What you have to do: Turn the rows from the start through the line containing "pos(862,337)" into a numbered list with no blank lines, and leave out the pictures.

Data supplied:

^^^^

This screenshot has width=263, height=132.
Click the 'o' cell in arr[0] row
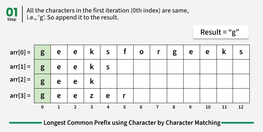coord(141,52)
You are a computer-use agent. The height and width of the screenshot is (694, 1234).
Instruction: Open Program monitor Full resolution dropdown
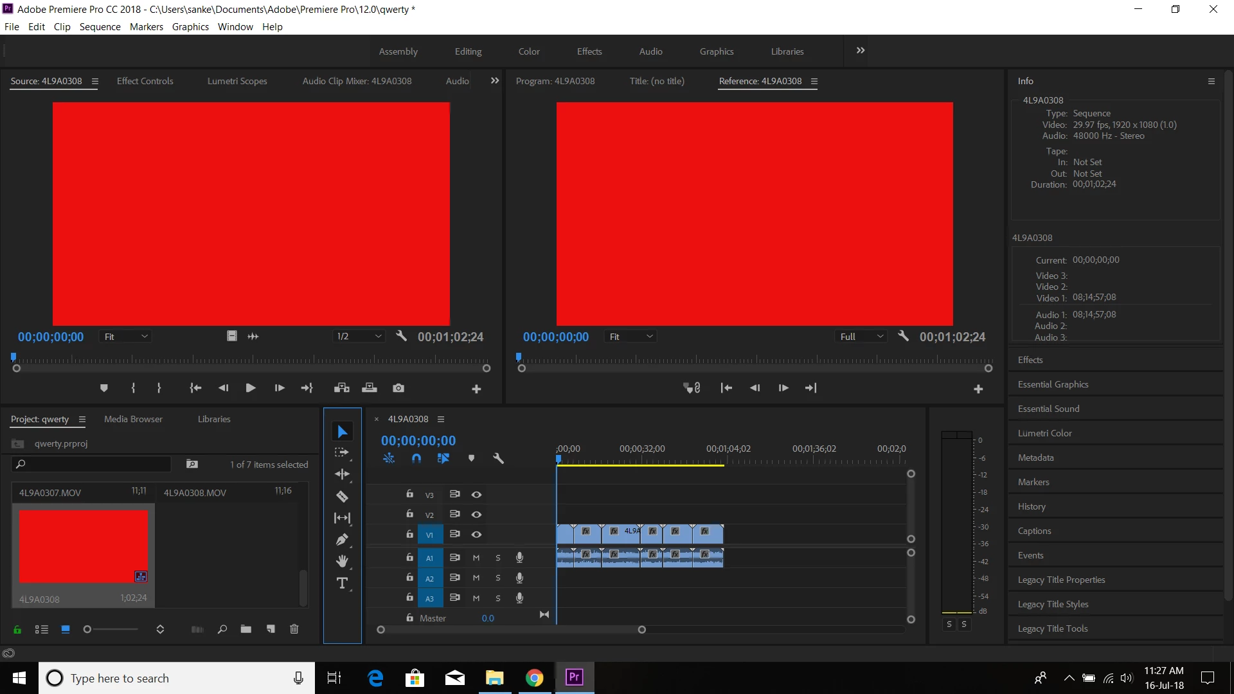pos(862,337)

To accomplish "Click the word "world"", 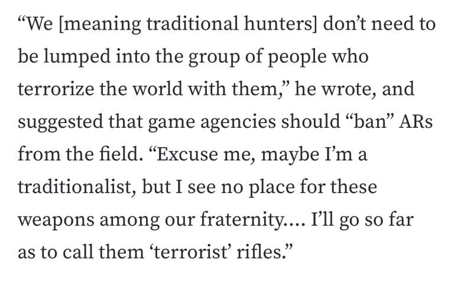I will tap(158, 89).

^^^^

Task answer:
1. This screenshot has width=263, height=132.
2. Click the 'o' cell in arr[0] row
3. coord(141,52)
4. You are a computer-use agent. The height and width of the screenshot is (694, 1234).
5. Instruction: Open Program monitor Full resolution dropdown
6. pos(862,337)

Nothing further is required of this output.